--- Extract to read ---
Alcoa will transfer $330,000 to Ukraine to provide prosthetic limbs for civilians and soldiers impacted by the war. One of Australia’s largest Bauxite miners and aluminium producers, the Alcoa Foundation, has partnered with Aspen Medical to address the pressing need for prosthetics amid the ongoing conflict.

The funding will also cover capacity-building training for Ukraine’s local healthcare personnel. Caroline Rossignol, President of Alcoa Foundation, said the team is happy to support people affected by the war in Ukraine to get access to prosthetics.

The program will “significantly improve their quality of life and aid in their physical and psychological healing process”, Ms. Rossignol said. Aspen Medical Foundation will work closely with First Medical Union (FMU), the most extensive health system in Ukraine and the leading rehabilitation site in the country, with support from the $330,000 Alcoa grant.

The project seeks to provide long-term support for individuals affected by physical disabilities beyond immediate relief. According to Aspen Medical Foundation executive chair Glenn Keys, “More than 25,000 people have experienced traumatic amputations as a result of conflicts in Ukraine. This number is rapidly growing and highlights the pressing need for assistance.”

“Each one of these individuals represents a life dramatically changed by the horrors of war, a person forced to cope with the daunting challenge of navigating daily life without a limb or limbs,” he added.
--- Data records ---
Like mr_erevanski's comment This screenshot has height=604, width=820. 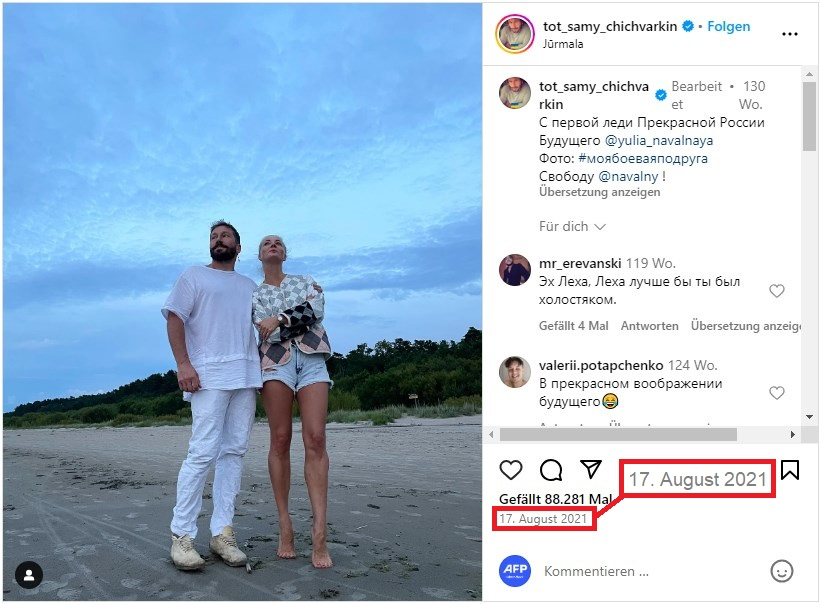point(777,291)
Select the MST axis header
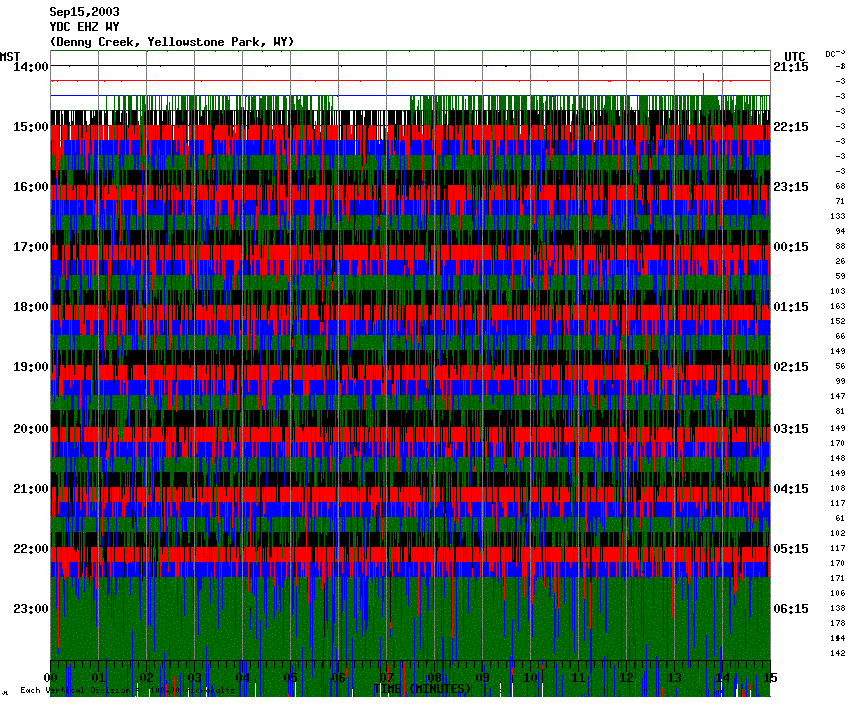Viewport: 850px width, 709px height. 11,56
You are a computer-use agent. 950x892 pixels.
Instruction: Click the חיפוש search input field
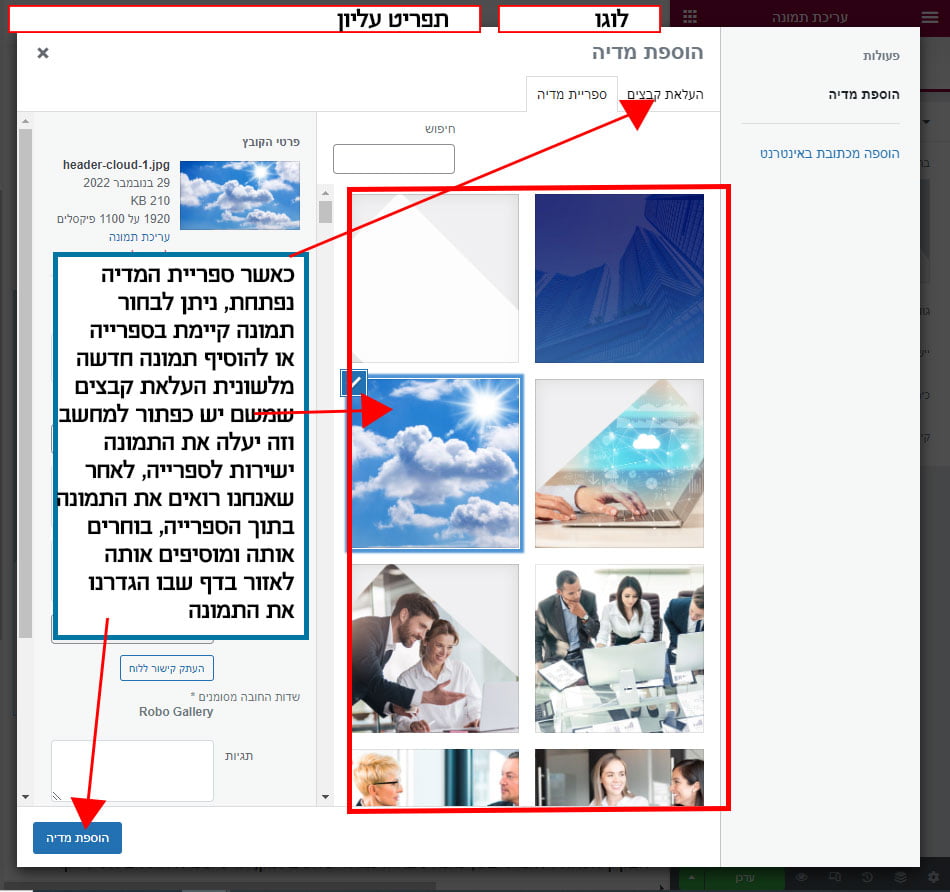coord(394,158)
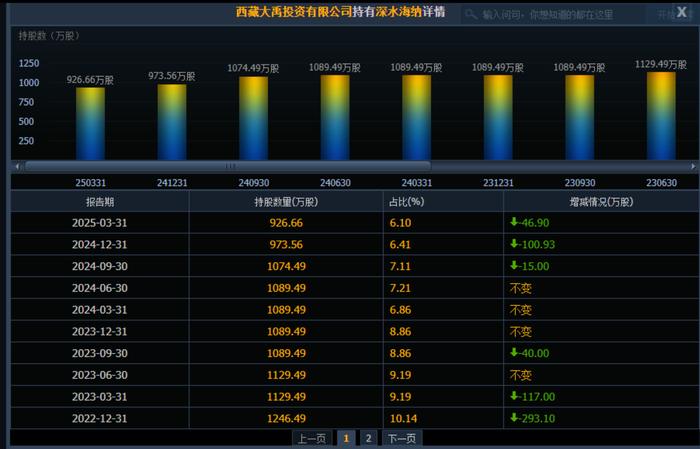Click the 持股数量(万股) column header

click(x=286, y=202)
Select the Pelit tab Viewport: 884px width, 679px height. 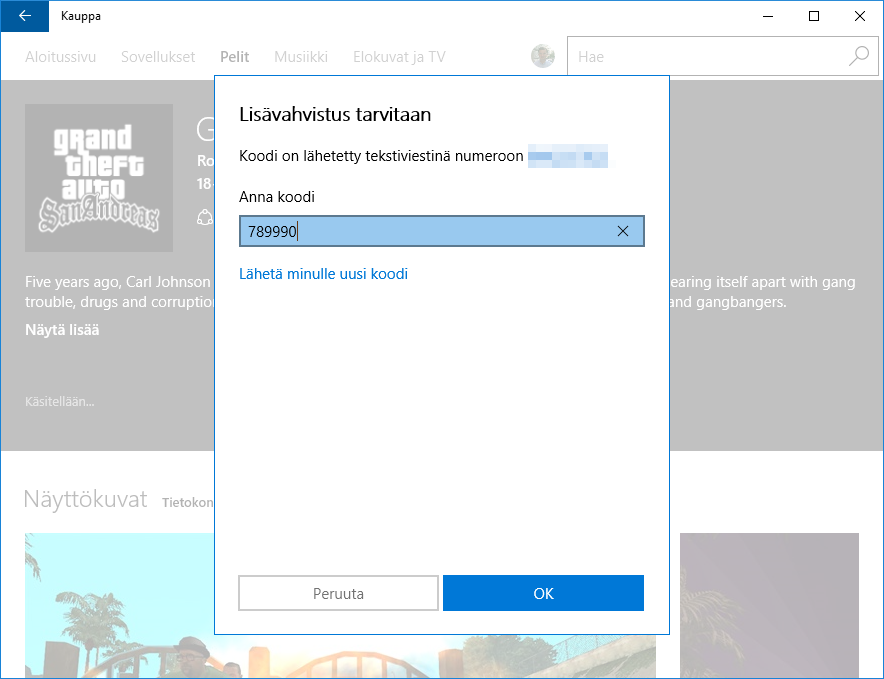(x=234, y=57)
---
What you have to do:
In the text about the Alcoa grant, which Ukrainian health system will Aspen Medical Foundation work closely with?

Task solution:
First Medical Union (FMU)